- Trecho de origem -
----
Em 6 de novembro de 2014, o diretor regional da Odebrecht Realizações Imobiliárias, Rodrigo Costa Melo, responsável pelo contrato da obra do Porto Maravilha (foto), no Rio, enviou e-mail a seu superior, Antonio Pessoa de Souza Couto, diretor-superintendente da unidade do Grupo Odebrecht, em que pedia R$ 1 milhão para “Turquesa”. O dinheiro seria propina na obra de revitalização da região portuária do Rio, uma das maiores Parcerias Público-Privadas executadas pela Concessionária Porto Novo, formada por Odebrecht, OAS e Carioca Engenharia.
Cinco dias após o pedido, Couto responde ao subordinado: “Ok”. Ato-contínuo, o diretor ligado à obra de Porto Maravilha escreve para Paul Altit, líder empresarial da Odebrecht Realizações: “PA, seguindo o processo, solicito sua aprovação para a operação”. Altit responde e copia Ubiraci Santos, um dos responsáveis pelo controle na holding do Setor de Operações Estruturadas, apontado como “departamento da propina”: “Ok Bira”.
Com a aprovação de suas chefias, Melo envia em e-mail para a secretária Maria Lúcia Tavares, do Setor de Operações Estruturadas, e solicita a entrega do dinheiro em duas parcelas.
A troca de mensagens dos executivos da Odebrecht, em quatro níveis hierárquicos, as planilhas de registro de pedido e registro de pagamentos fazem parte do rol de provas descobertas pela Operação Lava Jato de que a distribuição de propina foi institucionalizada no grupo e envolvia desde diretores responsáveis pelas obras até seu presidente, Marcelo Odebrecht – afastado do cargo desde que foi preso.
----
- Tarefas -
1. Diga se cada afirmação concorda com o trecho e justifique com as palavras exatas dele: (a) o pedido de R$ 1 milhão foi enviado por e-mail em 6 de novembro de 2014; (b) Couto respondeu ao pedido no mesmo dia; (c) Melo pediu que o dinheiro fosse entregue em uma única parcela.
2. Por favor, transcreva o trecho entre “A troca de mensagens” e “que foi preso.”, incluindo as duas passagens.
Baseie-se somente no trecho.

- Dados de origem -
----
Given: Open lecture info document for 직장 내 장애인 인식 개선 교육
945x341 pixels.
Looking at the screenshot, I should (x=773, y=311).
----
- Soluções -
1.
(a) Sim: “Em 6 de novembro de 2014, o diretor regional da Odebrecht Realizações Imobiliárias, Rodrigo Costa Melo, responsável pelo contrato da obra do Porto Maravilha (foto), no Rio, enviou e-mail a seu superior”.
(b) Não: “Cinco dias após o pedido, Couto responde ao subordinado: “Ok”.”
(c) Não: “solicita a entrega do dinheiro em duas parcelas”.

2.
A troca de mensagens dos executivos da Odebrecht, em quatro níveis hierárquicos, as planilhas de registro de pedido e registro de pagamentos fazem parte do rol de provas descobertas pela Operação Lava Jato de que a distribuição de propina foi institucionalizada no grupo e envolvia desde diretores responsáveis pelas obras até seu presidente, Marcelo Odebrecht – afastado do cargo desde que foi preso.